EXTRACTED DATA start

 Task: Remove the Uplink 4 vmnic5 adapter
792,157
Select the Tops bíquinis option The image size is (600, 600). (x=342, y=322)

EXTRACTED DATA end
EXTRACTED DATA start

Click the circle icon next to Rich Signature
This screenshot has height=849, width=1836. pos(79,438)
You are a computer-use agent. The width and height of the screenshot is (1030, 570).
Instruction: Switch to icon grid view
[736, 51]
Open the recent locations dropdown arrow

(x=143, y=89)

EXTRACTED DATA end
EXTRACTED DATA start

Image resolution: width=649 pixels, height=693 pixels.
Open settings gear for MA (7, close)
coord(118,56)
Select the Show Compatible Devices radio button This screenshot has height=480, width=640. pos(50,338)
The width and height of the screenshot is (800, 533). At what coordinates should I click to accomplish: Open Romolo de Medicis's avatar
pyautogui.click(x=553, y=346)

EXTRACTED DATA end

» **INSTRUCTIONS TO FOLLOW**: Please reproduce the lines of the records exactly, starting with the line that contains "Task: Remove the Uplink 4 vmnic5 adapter" and going on through the line that contains "Select the Tops", and include both of those lines.

» **TASK RESULT**:
 Task: Remove the Uplink 4 vmnic5 adapter
792,157
Select the Tops bíquinis option The image size is (600, 600). (x=342, y=322)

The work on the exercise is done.